==== DATA EXCERPTS

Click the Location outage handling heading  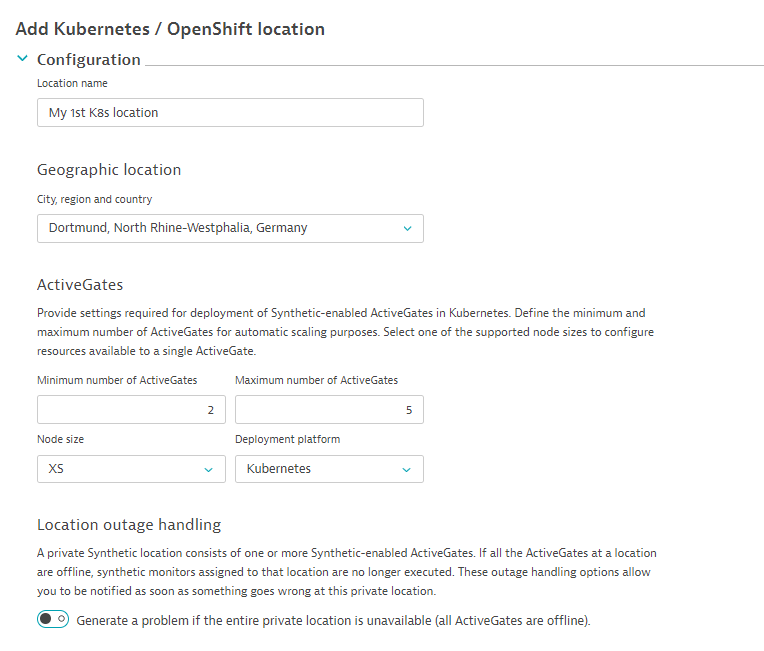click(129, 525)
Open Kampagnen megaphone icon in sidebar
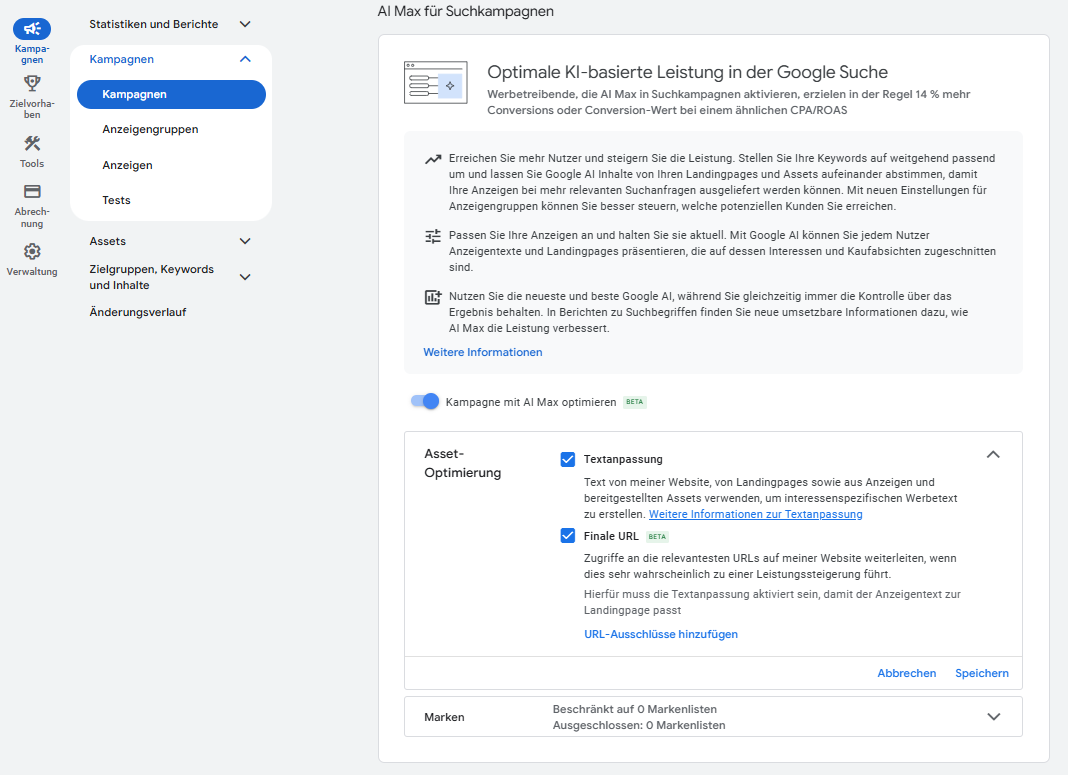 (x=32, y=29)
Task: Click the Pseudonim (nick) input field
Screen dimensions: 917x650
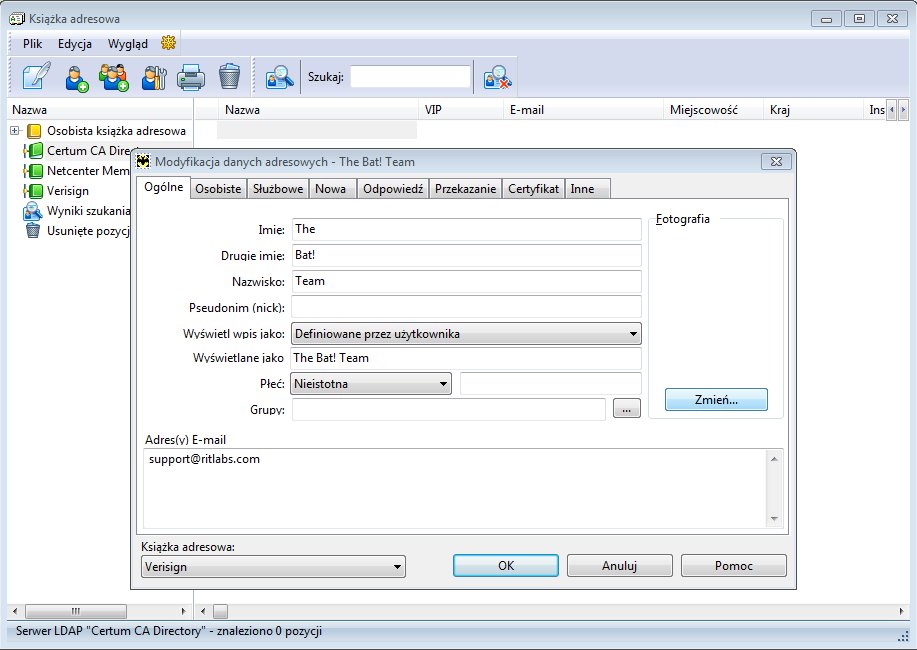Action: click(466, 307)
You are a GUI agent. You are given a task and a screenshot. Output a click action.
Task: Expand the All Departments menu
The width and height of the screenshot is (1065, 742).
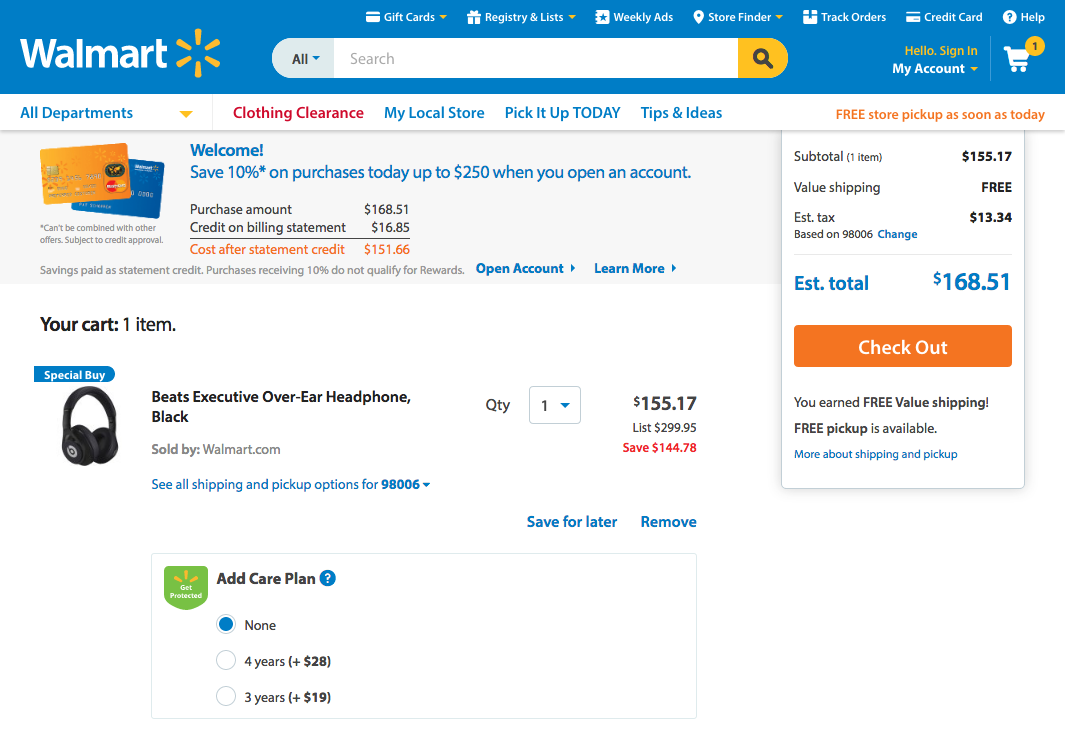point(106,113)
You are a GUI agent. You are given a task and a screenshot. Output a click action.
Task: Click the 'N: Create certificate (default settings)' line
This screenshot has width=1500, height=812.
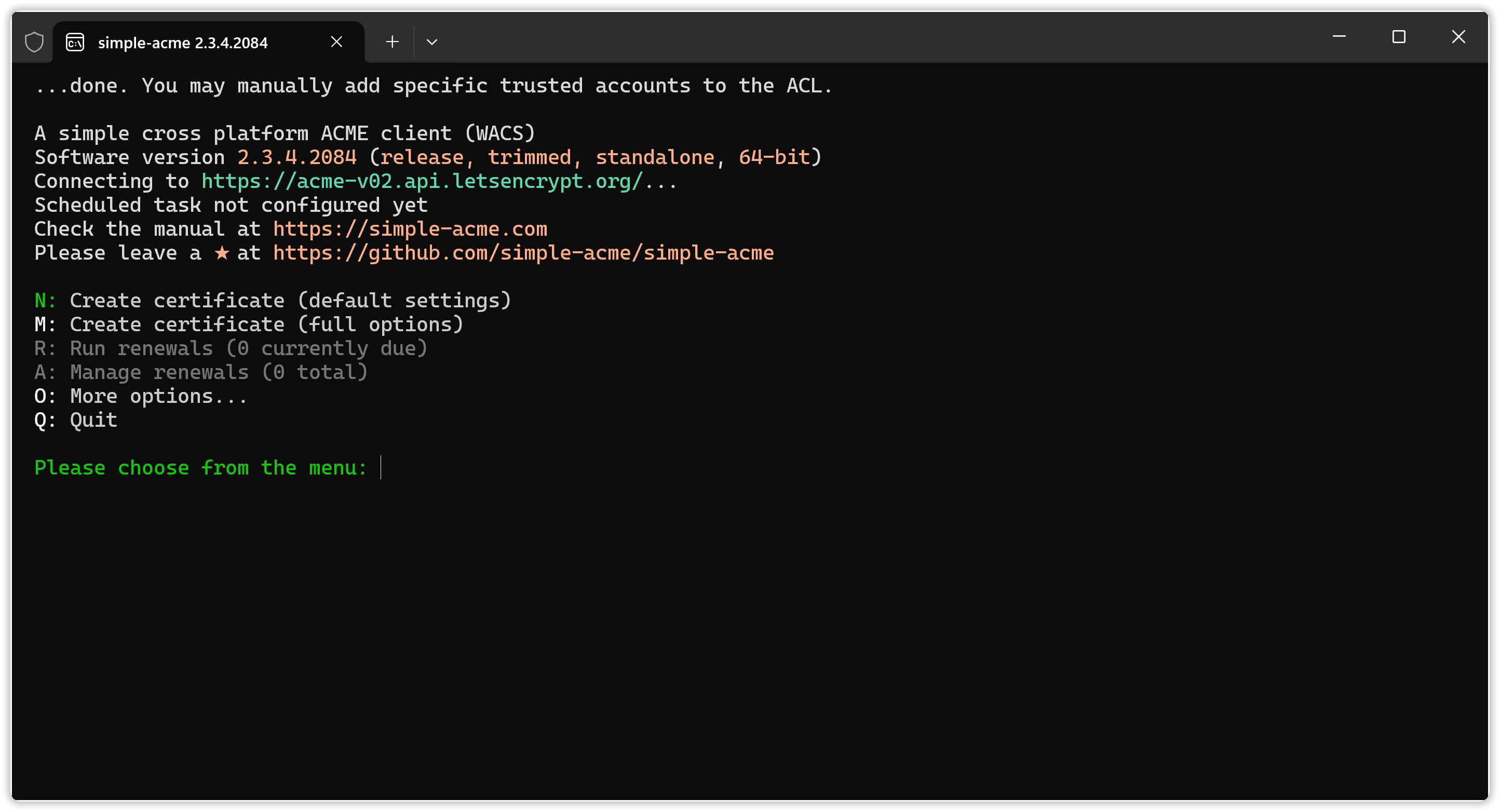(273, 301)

========
==== DATA EXCERPTS

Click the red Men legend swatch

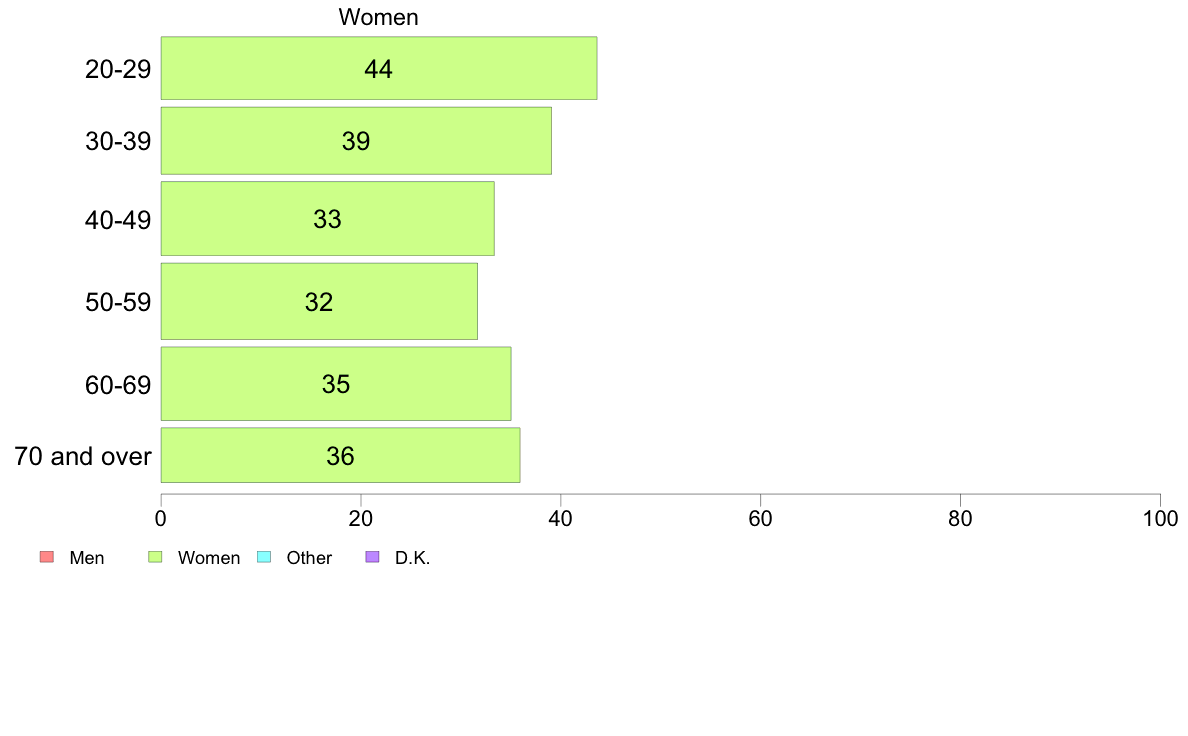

========

> EXERCISE AIM: Only one part of the material above is wanted: the lines from the one with "Open Kampagnen megaphone icon in sidebar" up to and including the one with "Task: Expand the All Departments menu". Please copy them exactly, pictures left out.

> TASK SOLUTION:
Open Kampagnen megaphone icon in sidebar
 (x=32, y=29)
Task: Click the Pseudonim (nick) input field
Screen dimensions: 917x650
Action: click(466, 307)
You are a GUI agent. You are given a task and a screenshot. Output a click action.
Task: Expand the All Departments menu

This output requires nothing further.